Henrik Zetterberg has seven points in three games to start the season. He looks as energetic as ever out there on a line with Justin Abdelkader and Dylan Larkin. Point number seven came on the play you see above thanks to a beauty feed by Dylan Larkin.

But I want to show you how about 60 seconds worth of work by more than one line helped set this whole thing up.

First off, we’ll start with a bit of context. The Wings started the third period nursing a one-goal lead and had to kill off 1:54 of a penalty to start the period. After doing so, they went shorthanded again on a Riley Sheahan high-sticking. Fortunately, the PK came up even more impressive than the previous one. Just after killing off the Sheahan penalty, Detroit got a PP of their own where they started to turn momentum.

After a decent-looking PP ended, the Wings sent out their fourth line to hold momentum. That’s where we’ll start off. A dump-in gets the Lightning a breakout chance, but not much of one once Glendening catches up to Stamkos in the neutral zone.

It’s such a simple play, but Glendening getting back to disrupt Stamkos prevents him from getting the puck deep. Glendening angles Stamkos into the boards, Tomas Jurco seals off the play (and Alex Killorn) further down the boards, and Drew Miller prevents the play from moving to the inside of the ice until Glendening can push the puck up ice.

From here, Drew Miller does a great job of chasing down the play to make sure it gets all the way down ice so his linemates can change. Check this out:

Miller chases Nesterov all the way back behind his own goal and then hits him coming up the half-wall to force a pass. By this point, Henrik Zetterberg has already gotten on the ice and is now involved in the play creating trouble. As Miller skates off to get Abdelkader in, you can see Dylan Larkin coming into the play to keep the potential breakout away from the middle of the ice. Hank forces the Bolts to try to start the breakout from behind Bishop’s net, but Hedman tries to take a shortcut and that bites him.

Instead of trying to rim it around the boards to Stamkos, Hedman tries a shortcut directly to him to keep Quincey from pinching in. Unfortunately for Hedman, he doesn’t count on Larkin being that fast and picking it off. Larkin immediately tries to feed it to the slot only to have it blocked. Thankfully, Larkin’s speed means he’s the first guy back on it. As Stamkos tries to jump down on him, Larkin is able to easily feed it up the boards to Quincey at the point with room.

Quincey first feints to the middle to keep his man honest and buy himself a little time and then throws it to the front of the net knowing Abdelkader is there for a redirect attempt.

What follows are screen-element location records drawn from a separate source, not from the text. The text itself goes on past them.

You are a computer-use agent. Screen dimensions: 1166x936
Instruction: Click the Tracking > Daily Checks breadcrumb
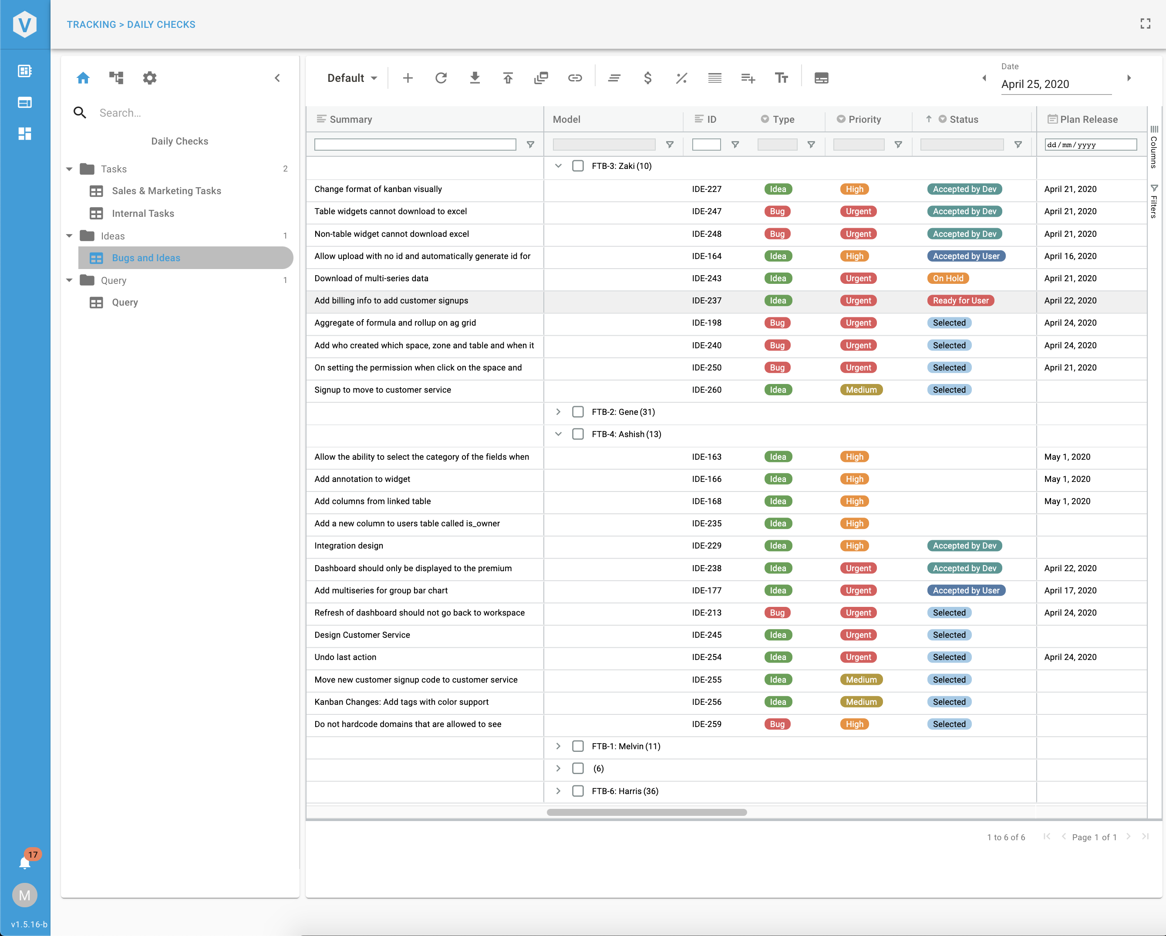(x=131, y=24)
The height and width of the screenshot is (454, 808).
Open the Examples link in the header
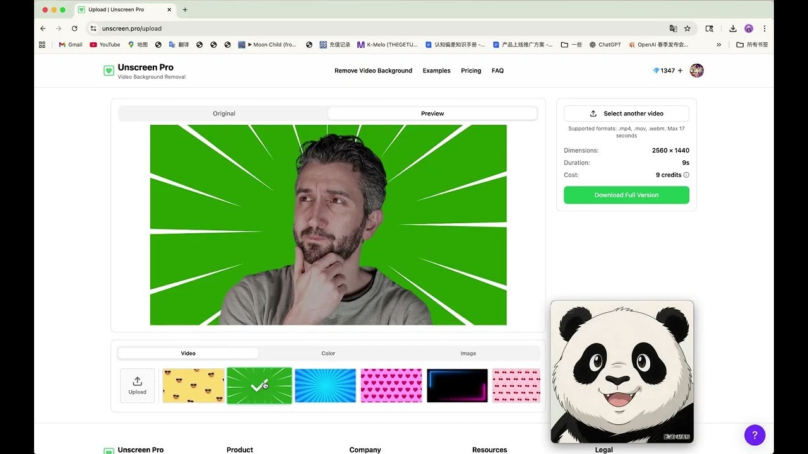click(x=436, y=71)
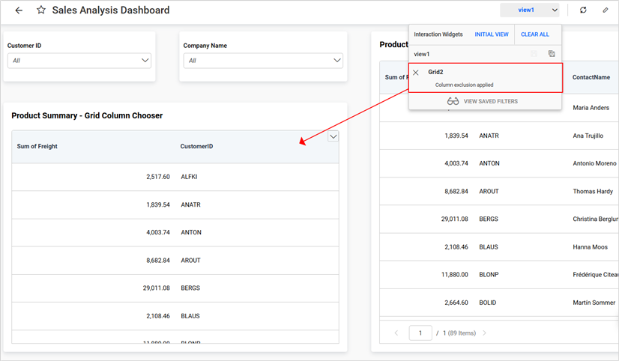
Task: Click the ContactName column header
Action: click(x=591, y=77)
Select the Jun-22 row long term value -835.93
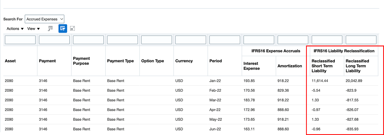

This little shimmy by Q prevents the shot/pass from getting blocked. Abby tips it on Bishop only to have it saved off to the corner where Zetterberg is ready to swoop in and pick it up. By this point, the Tampa defense is completely on their heels and are starting to get confused about coverages. Zetterberg keeps enough distance away from the boards to be a credible threat to come off the half-wall, which freezes Killorn enough to give Hank a lane to hit Brendan Smith jumping into the play for a great shot attempt that Bishop again saves.

Smith follows up his shot because Zetterberg is covering him at the point. Nesterov and Killorn pin Smith to the corner while Abby hangs out just to the inside hoping for a puck. Killorn abandons the chance of getting it up the boards to push it back low to Hedman. As the Tampa defender runs behind his own net, he’s again set upon by the speedy Larkin forcing a play. This time, Hedman gets it up to his man with a soft backhand saucer pass, but Filppula is moving the wrong way and by the time he gets turned around, he has Larkin and Abdelkader closing on him and his shift is getting long.

Filppula goes for the easy clear attempt by bouncing it up the boards around Abdelkader. Quincey prevents this easily and holds it at the blue line.

This time, Quincey doesn’t have the time to shimmy to the middle and wait for traffic because Filppula is bearing down on him hard. Instead, he recognizes that Nesterov and Hedman are trying to cover the same area and dumps it softly back into the corner knowing that Larkin is the only person nearby. The space Larkin gets allows him to pull the puck off the boards and face back towards the goal before Stamkos can get anywhere near him. Abdelkader goes to the net, again causing the two defensemen to cover the same spot. By the time Killorn realizes nobody is in the slot to cover Zetterberg, Larkin has already threaded a pass through Stamkos. Bishop has no chance on what would become the game-winner as Hank snipes it.

The highlight video shows you the end result of all the hard work, but there were 60 seconds of game action that led directly to this goal. This goes to show how well the Wings played and also how good Tampa is. Hockey is a game of split-second decisions and it took more than a minute to break their defense thoroughly enough to get the goal (the Smith chance notwithstanding). Diligent backchecking, good defensive structure, and then tenacious, layered forechecking all combined to set the Wings up for Victory.